Havana is in northwestern Yell County, west of Little Rock, the state capital. In 2010, Havana’s population was 375.
Havana is the birthplace of three major league baseball players – Johnny Sain (1917-2006), James Elton Walkup (1909-1997) and James Huey Walkup (1895-1990). All three were pitchers.
Havana’s largest population was recorded in its first census, 621 people in 1910. The closest the town has come to that number was in 1940, when 449 people lived there.
Wikipedia says, “About 20.2% of families and 24.2% of the population were below the poverty line, including 39.1% of those under age 18 and 20.3% of those age 65 or over.” Those numbers are from the 2000 census. Median family income then was $27,500.
Of the three major league pitchers born in Havana, Sain was the most notable, as a pitcher and as a pitching coach. In 1942, Sain pitched in 40 games for the Boston Braves. With military needs for men for World War II, Sain did not again pitch for the Braves until 1946, when he was 29 years old. His first year with Boston, Sain’s record was 4-7, with an ERA of 3.90. He started three games.
In 1946, Sain posted 20 wins and 14 losses, and had an ERA of 2.21. He won 20 or more games in 1947, 1948 and 1950. In addition to Boston’s Braves, Sain also pitched for the New York Yankees (1951-55) and Kansas City Athletics (1955). His overall record was 139-116, ERA 3.49. He started 245 games and completed 140. He was a good hitter as well, in his 11 years batting .245 and driving in 101 runs. He walked 24 times and struck out 20 times. Sain pitched in three All-Star games and in four World Series. He is buried in the Havana Cemetery.
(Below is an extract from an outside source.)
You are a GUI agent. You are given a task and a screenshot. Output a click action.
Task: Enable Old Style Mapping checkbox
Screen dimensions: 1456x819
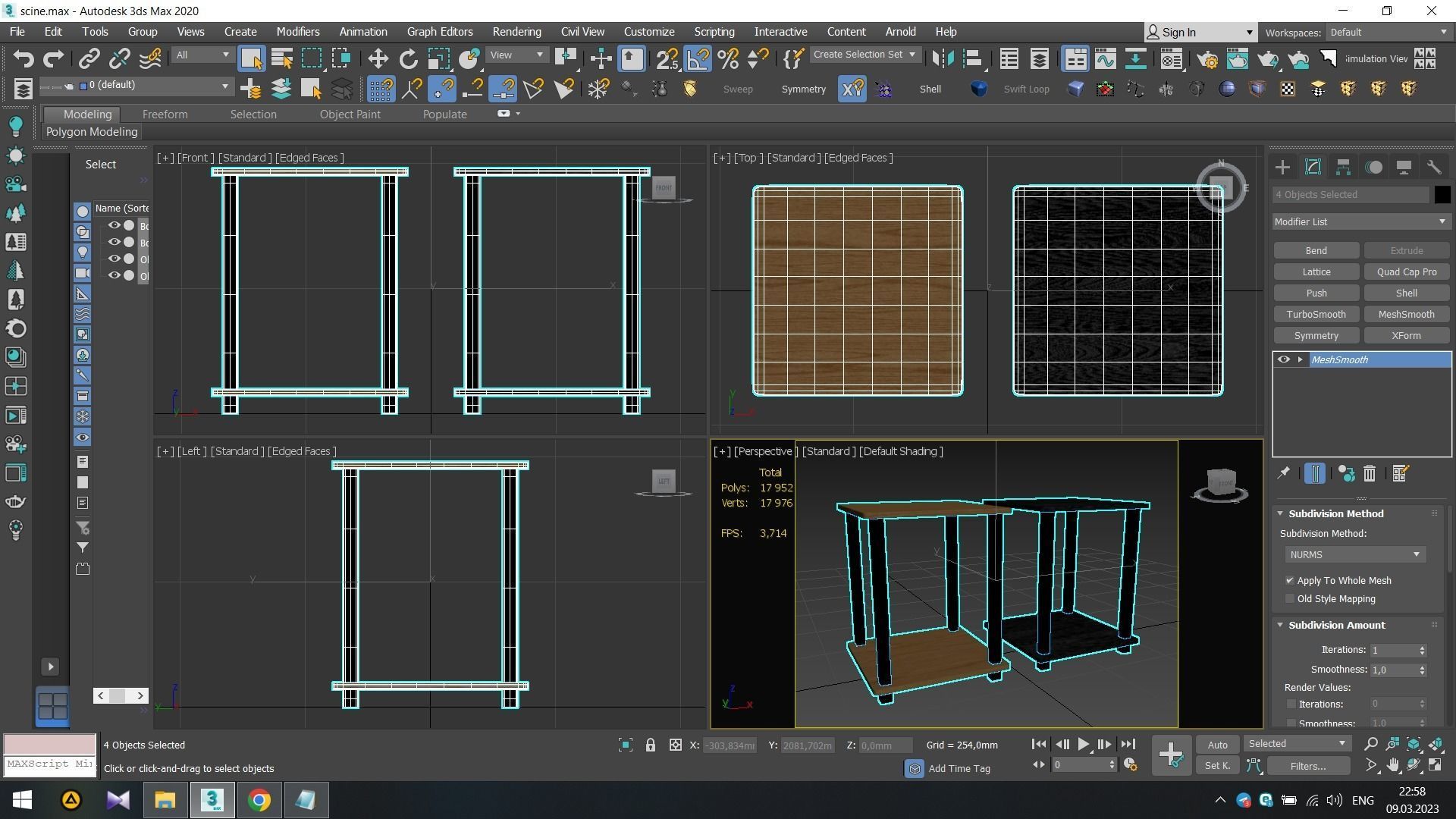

James Huey Walkup was 31 years old when he made his big league debut in 1927. He pitched in two games for the Detroit Tigers. His record was 0-0, with an ERA of 5.40.
James Elton Walkup played six years in the majors, five years and part of a sixth with the St. Louis Browns (1934-39) and part of 1939 with the Tigers. James Elton finished with a 16-38 record and an ERA of 6.74. In 462 innings, he walked 260 batters and struck out 134. For those six years, he was paid $21,500. In today’s money, that would be more than $336,000, about $200,000 less than minimum pay for a 2017 major league player.
Statistics from baseball-almanac.com.